El silencio en el ático era ahora más denso, cargado no solo de polvo, sino de una electricidad palpable. Marien, sentada en una silla, sostenía una copa de vino tinto, el color de su sangre, y observaba a Pedro, que se paseaba sin rumbo, como un animal atrapado en una jaula. La tensión, que había sido un hilo delgado en los días anteriores, se había convertido en una cuerda de araña, tensa y a punto de romperse. Recordaba sus palabras, susurros al borde de la pista de baile, la frase que resonaba en su mente como un eco maldito: ‘No sabes lo que estás haciendo’. Un escalofrío le recorrió la espalda, no por el frío, sino por la comprensión de lo cerca que había estado de perderlo todo, de sucumbir a la oscuridad que Sofía parecía alimentar con su obsesión. La música, aunque ya no resonaba en la pista de baile, parecía estar presente en su memoria, un recordatorio constante de la noche que había cambiado sus vidas para siempre. El aroma del champán, que antes había disfrutado con Marien, ahora le parecía un presagio, un símbolo de la perdición que acechaba en cada esquina.
Pedro se detuvo, girándose hacia ella, con los ojos inyectados en sangre. ‘Lo siento’, dijo, la voz ronca, como si no la había usado en días. ‘No sé por qué lo hice. No sé por qué me dejé llevar’. Marien no respondió de inmediato, observándolo con una mezcla de furia y tristeza. Sabía que la verdad era más compleja de lo que podía imaginar, que las cicatrices emocionales de Pedro, producto de un pasado que él mismo se esforzaba por enterrar, eran la raíz de su comportamiento. Pero la idea de que él pudiera estar siendo manipulado, de que Sofía pudiera estar jugando con sus debilidades, le provocaba una rabia visceral. ‘¿Quién te ha dicho que lo siento?’ preguntó, la voz cargada de sarcasmo. ‘¿Quién te ha dicho que eres la única persona que importa?’

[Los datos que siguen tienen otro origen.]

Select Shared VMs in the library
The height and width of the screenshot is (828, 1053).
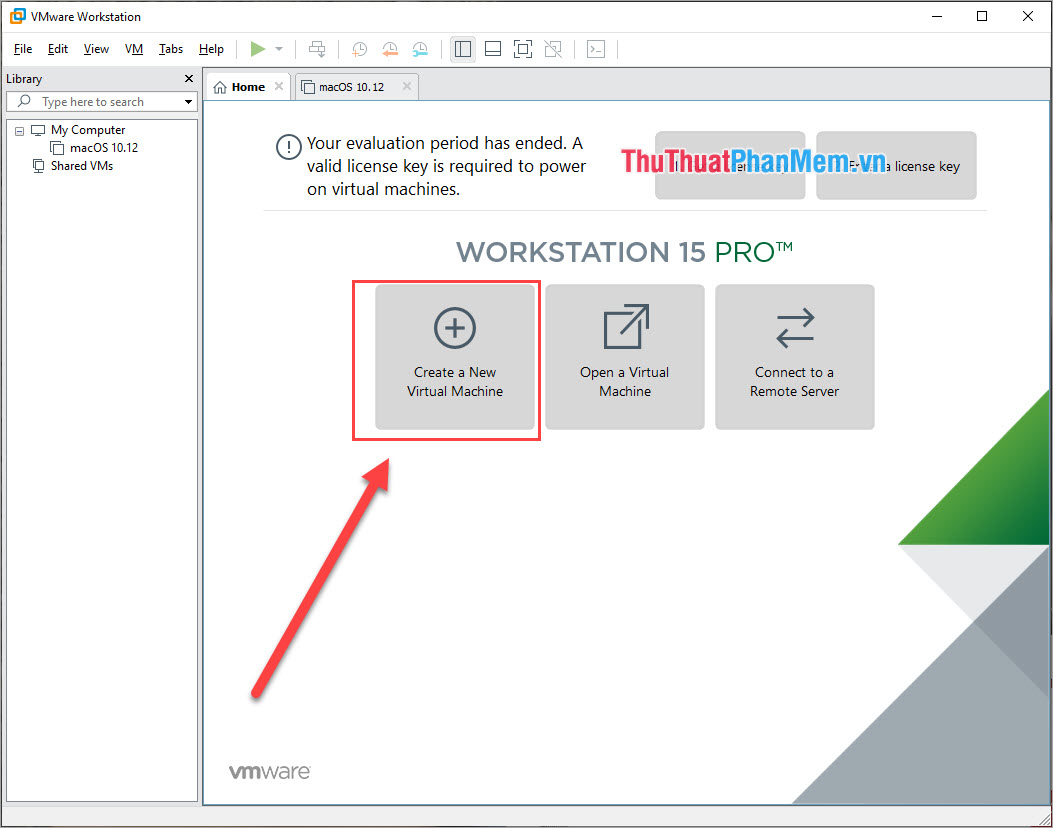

Pedro, que había estado luchando contra sus propios deseos, ignoró su advertencia y continuó bailando con Sofía. Y así, en medio de la música y la pista de baile, Pedro se encontró en un punto de no retorno, donde la línea entre el deseo y la destrucción se volvía cada vez más difusa. Marien, que había estado observando la escena con una mezcla de furia y tristeza, sintió que la desesperación la invadía. Sabía que Pedro estaba en peligro, que Sofía estaba usando su vulnerabilidad para controlarlo. Pero no sabía cómo detenerlo, cómo salvarlo de sí mismo. El futuro, en ese momento, se presentaba como un laberinto de incertidumbre y peligro, donde la única certeza era que la batalla por su alma acababa de comenzar. El silencio en el ático, que había sido interrumpido por la música y las palabras, se hizo aún más denso, cargado de una tensión ineludible. Pedro, que había estado bailando con Sofía, sintió que la mirada de Marien lo atravesaba como un rayo, revelando la profundidad de su desconfianza y su dolor. La música, que antes había sido un bálsamo, ahora era un recordatorio constante de su error, un símbolo de la perdición que lo acechaba. El aroma del champán, que antes había disfrutado con Marien, ahora le parecía un presagio, un símbolo de la perdición que acechaba en cada esquina.